Dilimi dili üzerinden kaydırarak bana uyguladığı hamleleri ona tekrarladım. Dilini içime çekercesine emdim. Bacaklarım belinin iki yanında durmaksızın kıvranırken dilinin altına dilimi sürte sürte emdim. İstekten kıvranıyordum. Ne istediğimin adını tam olarak koyamıyordum ama bazı anlarda dudaklarını hoyratça emdikçe istediğime ulaşacağım gibi hissediyordum ve böyle anlarda ensesini severek kendime bastırıyor, çene kaslarının öpüşürken hareket edişini hissetmeyi dahi seviyordum.
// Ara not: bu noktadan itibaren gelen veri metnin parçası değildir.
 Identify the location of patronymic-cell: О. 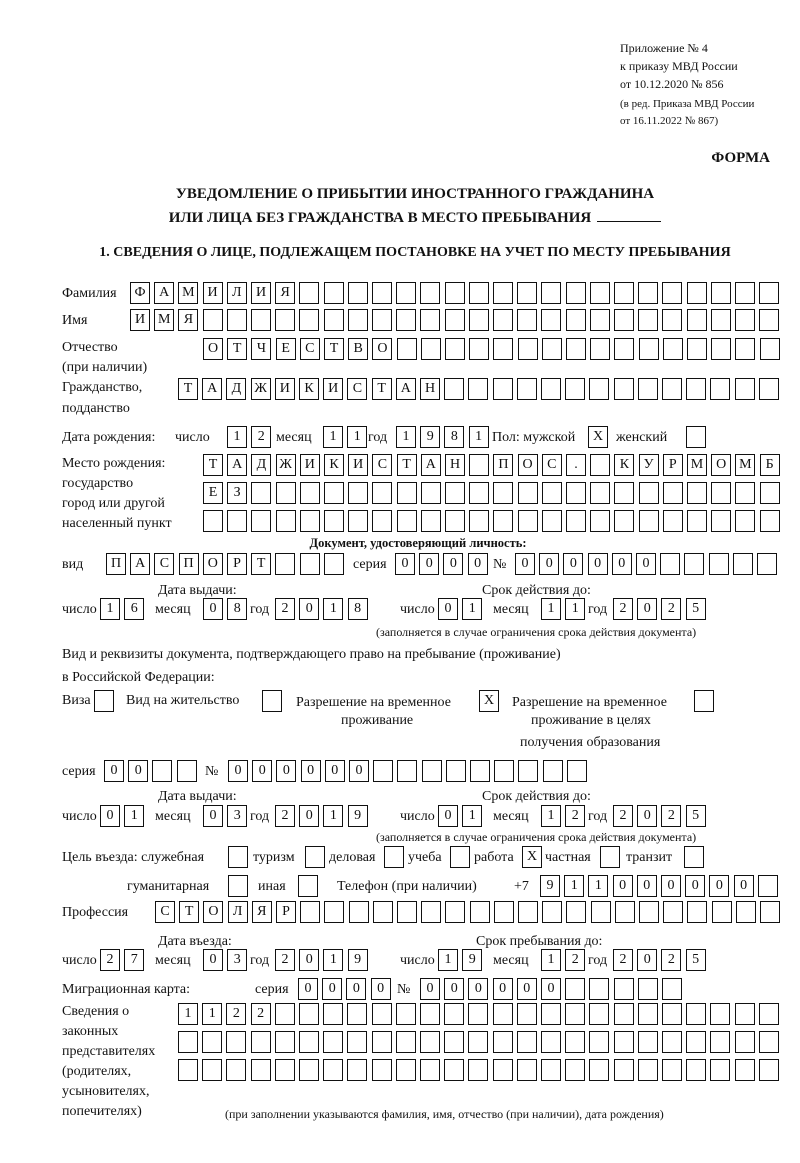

Özellikle de dilinden aldığım naneli tat belamı veriyordu. Zaten temizliğine dikkat eden biriydi ama şu sıralar buluşacağımız her vakit ne diş fırçalamasını ne gargarasını ne de yanından naneli şekerini eksik etmezdi. Çocuk diş ipine bile başlamıştı. Bir anda kendine bakmaya absürt derecede ilgi gösteriyordu. Nemlendiriciler, yüz maskeleri, saçlarını her gün tarayıp çıkmak yerine farklı model yapmaya başlamalar, giyiniş tarzında belirli değişiklikler... Dolayısıyla bunun sadece ben değil, annesi de farkındaydı. Yanıma geldiği her an müthiş erkeksi kokular sürünmüş oluyordu. Annesi bunun nedenini yavaş yavaş büyüyor oluşuna verirken ben sadece biraz daha hayran kalıyor ve kendimi pasaklı hissetmekten alıkoyamıyordum. Daha doğrusu esmerin bana dünya güzeliymişim gibi bakıp dudaklarımı öptüğü anlar ve o anların etkisinden çıktığım kısacık anlarda bunları düşünüyordum. Şu an ise bunları düşünmenin ne yeri ne zamanıydı çünkü ahh... Esmer için deliriyordum.